Al momento però i riflettori sono tutti puntati sui due big. Nelle ultime settimane, Gozzi ha moltiplicato interviste e apparizioni sui media. Più discreto Garrone, che comunque conosce dall’interno il mondo dell’editoria, visto che è presidente del Sole24 Ore, il quotidiano confindustriale.
Com’era prevedibile, i giornali hanno registrato anche i malumori di alcuni settori del mondo industriale verso il candidato targato Duferco, che viene visto con malcelata ostilità soprattutto dallo schieramento dei veneti. E certo non aiutano la corsa di Gozzi le sue frequentazioni presenti e passate con un colosso dell’acciaio cinese del calibro di Hesteel, il secondo gruppo al mondo per ricavi alle spalle dell’indiana Mittal, che controlla Ilva. I governi occidentali, Roma compresa, guardano con sospetto alle aziende di Pechino e di certo anche gli intrecci del candidato al vertice di Confindustria saranno esaminati con cura dalle autorità di controllo.

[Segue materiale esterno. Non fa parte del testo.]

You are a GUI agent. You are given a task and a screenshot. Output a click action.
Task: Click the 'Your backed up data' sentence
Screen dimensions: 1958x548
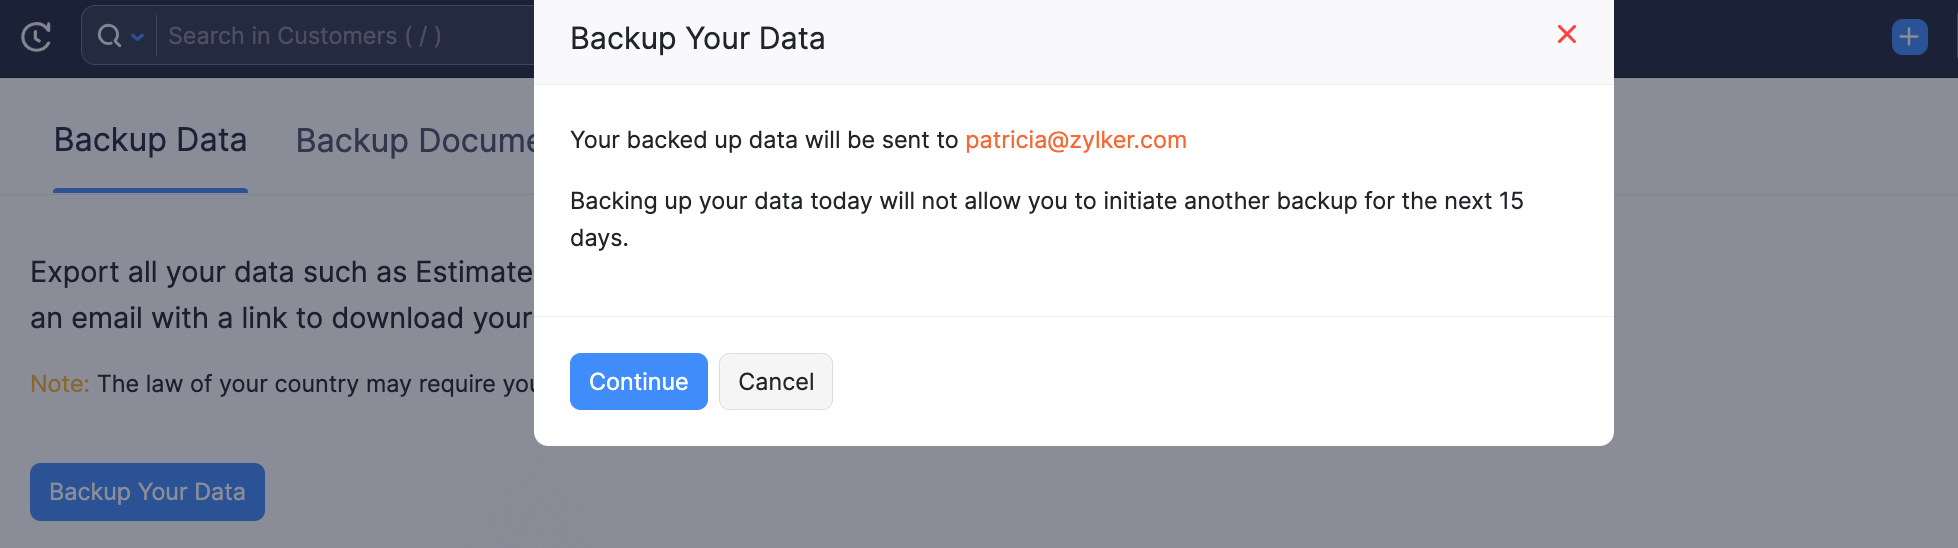[x=763, y=140]
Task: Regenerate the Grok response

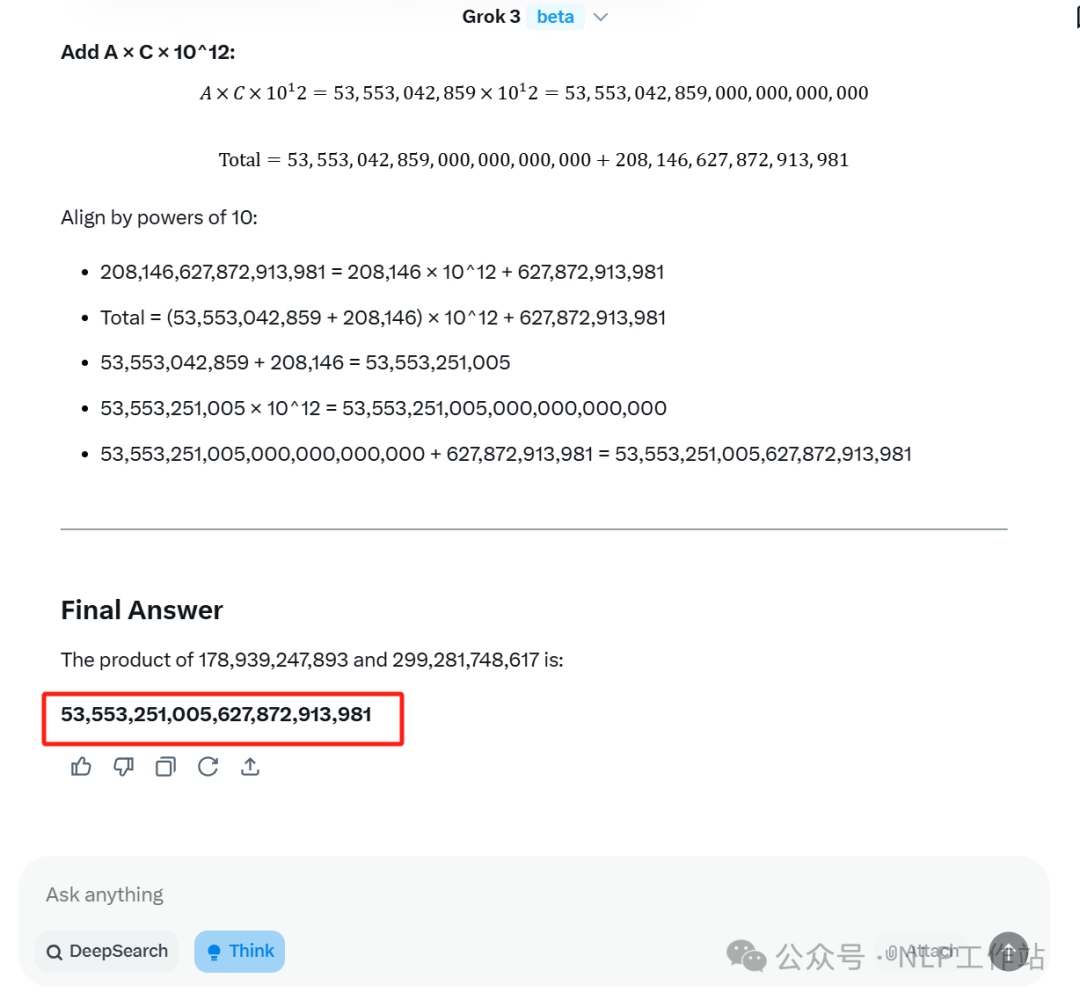Action: click(208, 767)
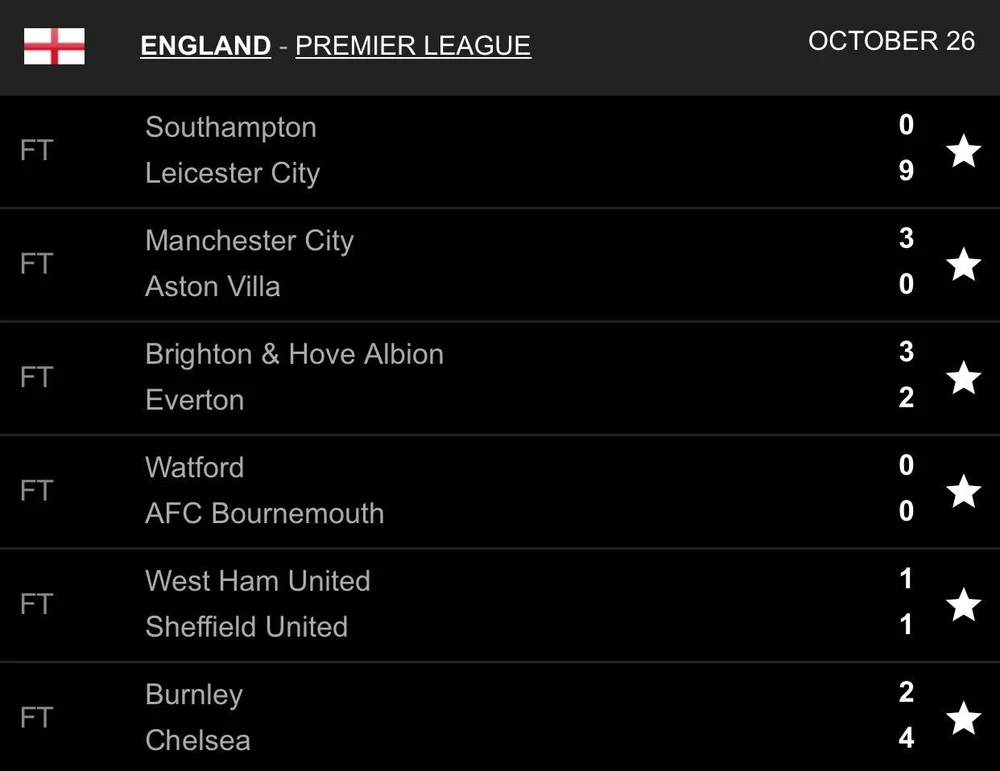Open Brighton & Hove Albion team entry

pos(294,354)
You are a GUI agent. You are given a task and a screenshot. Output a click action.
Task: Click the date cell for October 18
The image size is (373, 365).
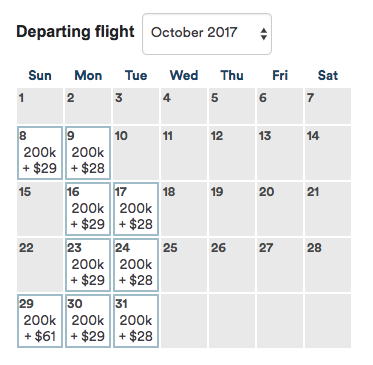pyautogui.click(x=184, y=209)
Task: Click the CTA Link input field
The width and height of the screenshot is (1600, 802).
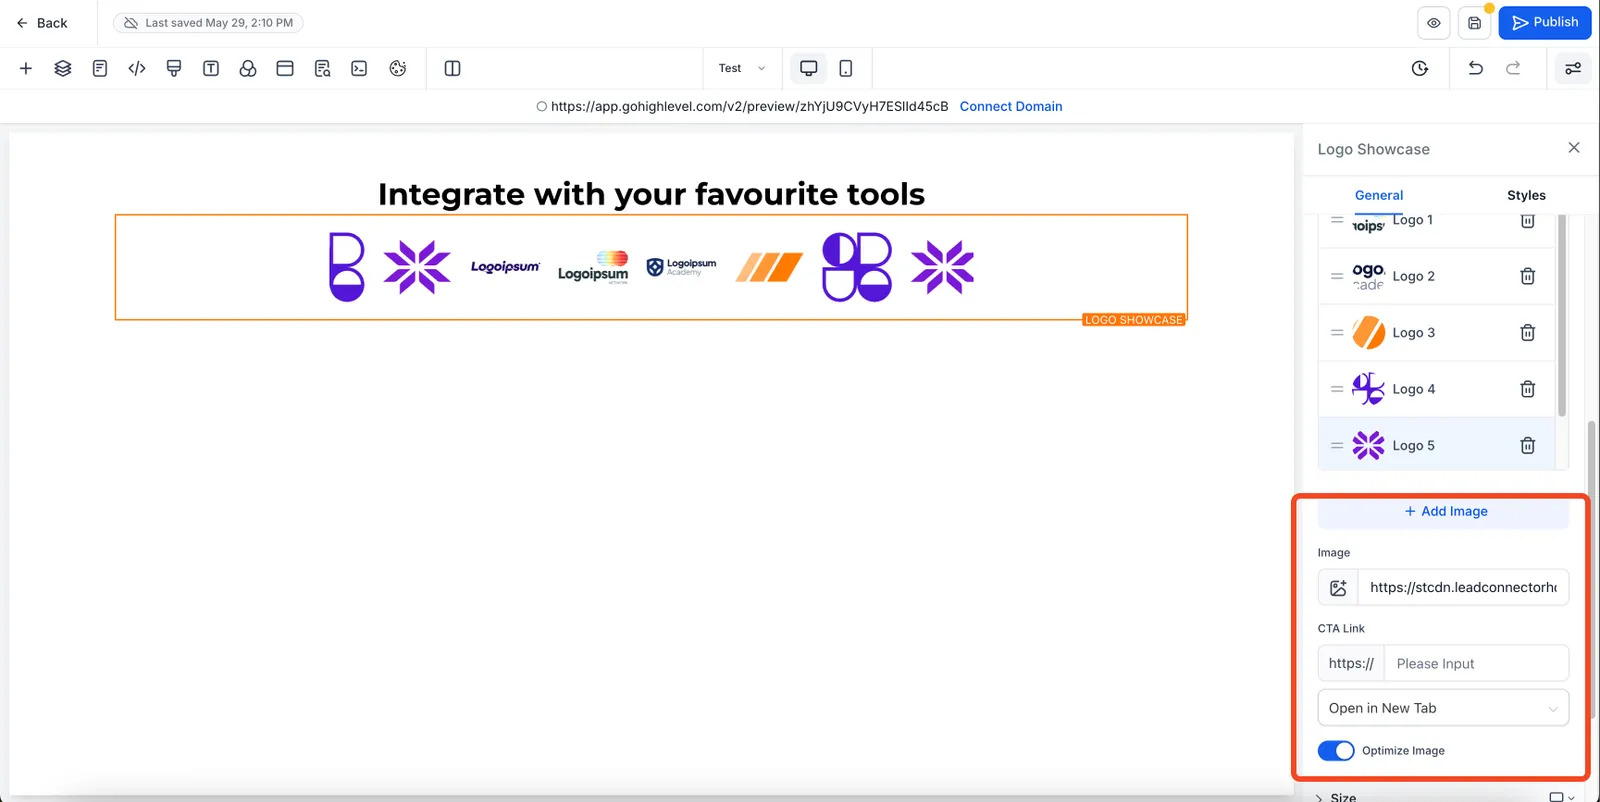Action: point(1476,663)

Il rapporto nasce offshore, per la precisione in Lussemburgo, dove hanno sede le holding a cui fa capo la galassia Duferco, una multinazionale che ha chiuso il 2022 (ultimo anno di cui sono noti i conti) con un giro d’affari di 45,7 miliardi di dollari (41,7 miliardi di euro al cambio attuale) e profitti per 385 milioni di dollari (350 milioni di euro), una macchina da soldi che sfrutta un reticolo di società esteso tra l’Europa e le Americhe.
Il boom di ricavi e utili è stato innescato dalla crescita esponenziale dei prezzi dell’acciaio come anche dei noli marittimi e del trading di energia, altri due settori in cui è impegnato il gruppo. Gozzi divide il controllo di questo impero con suo zio Bruno Bolfo, 82 anni, mezzo secolo di carriera alle spalle, nel commercio di materie prime, un trader, da molto tempo a Lugano che ha fatto fortuna anche grazie ai suoi rapporti con i russi, prima, e poi i cinesi.
Questi ultimi, con Hesteel, nel 2014 hanno rilevato il 51 per cento di Duferco International trading holding, sede a Lussemburgo. La quota di Bolfo e Gozzi si è progressivamente ridotta nel corso degli anni dall’iniziale 49 per cento. Nel 2021 è scesa dal 33,4 per cento al 21,5, l’anno successivo al 10,7 per cento. Fonti vicine a Gozzi informano che attualmente la partecipazione è di poco superiore al 5 per cento.
«Entro giugno il rapporto societario con Hesteel sarà sciolto», annunciano le stesse fonti. Per quell’epoca si saprà già se Gozzi avrà conquistato il vertice di Confindustria. Intanto la vendita delle quote ai cinesi ha fruttato proventi milionari: 68 milioni di dollari nel solo 2022.